Indian.English is not merely based on a true story; this is indeed a true story recollected by an English woman, the author, who along with his ailing parents and starving siblings struggled for survival in the slums of Calcutta (the then name of present Kolkata) under unbelievable hardship of abject poverty, racial and physical abuses during the post-independence India. Her intolerable days continued even after she moved to New Delhi during her grown up years. Today, 44 years old ‘Jill’, as she is lovingly called, has penned down this hard-hitting autobiography which every reader may get shocked to the way how a society looked down upon a community for a simple reason of being different in origin and skin colour. But for every atrocity described in her story is perhaps a parallel kindness which she received from kind-hearted people around.

Despite the fact that Jill’s father served in the British Army and had been rewarded of exemplary services, he could not help his family due to failing health and extreme poverty, because of which he also lost four of his nine children. Jill recollects a vivid memory of a shopkeeper who gave free milk to feed her dying sister Susan. And among the other kind-hearted ones include a dhabawala who threw hot oil on Jill and her sister Donna for simply staring at the delicious meat he would cook in his huge vessel, but would give them some mutton to eat every day.

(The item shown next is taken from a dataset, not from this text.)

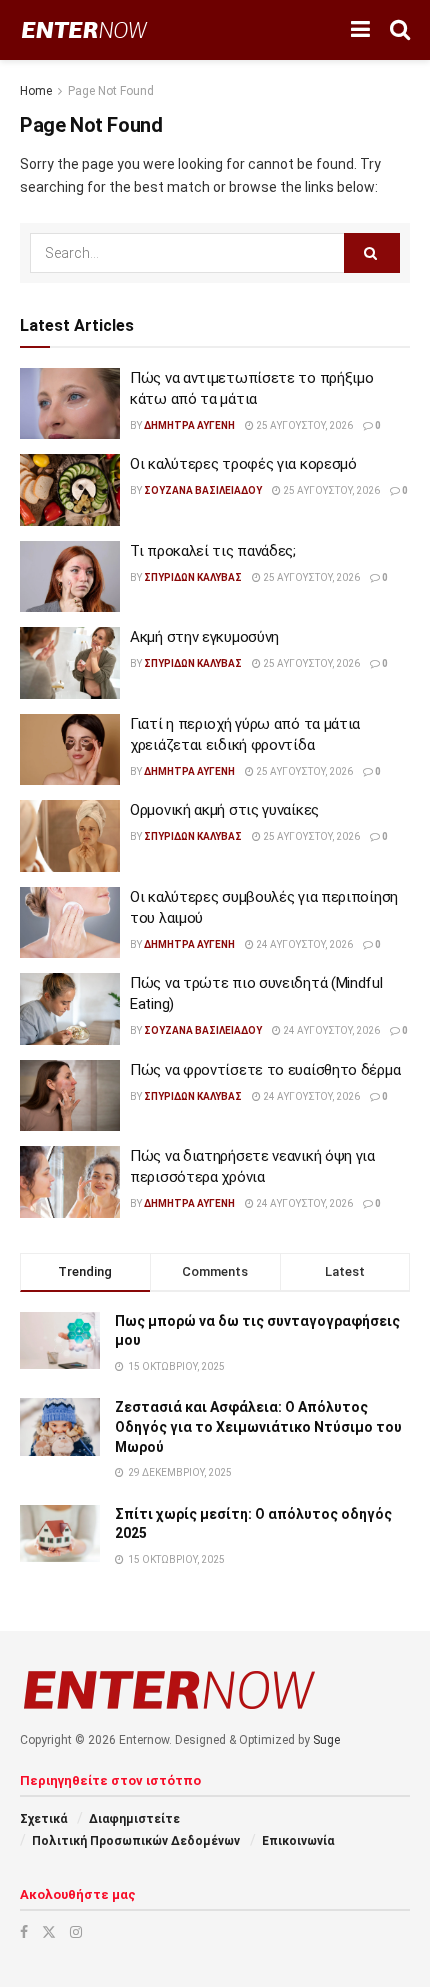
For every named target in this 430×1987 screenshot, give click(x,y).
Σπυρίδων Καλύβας (193, 577)
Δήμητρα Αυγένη (189, 425)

Jill left India in 2000 after two-decade of successful career in banking for an ultimate settlement in the UK. It didn’t mean that she erased all her memories about hardship she faced – shifting several houses, begging, picking food from garbage to eat, beaten, bruised and abused by men and neighbours. With a vision to bring betterment to those underprivileged people in India, she came again with her devoted energies for helping poorest of the poor to improve their lives in the country where she was born. She is now founding director of Help Yourself Associates, a corporate and self development training company. In London, she visits schools, trainings, women’s work groups, alcoholic centres and others to conduct workshops and related activities to bring a difference.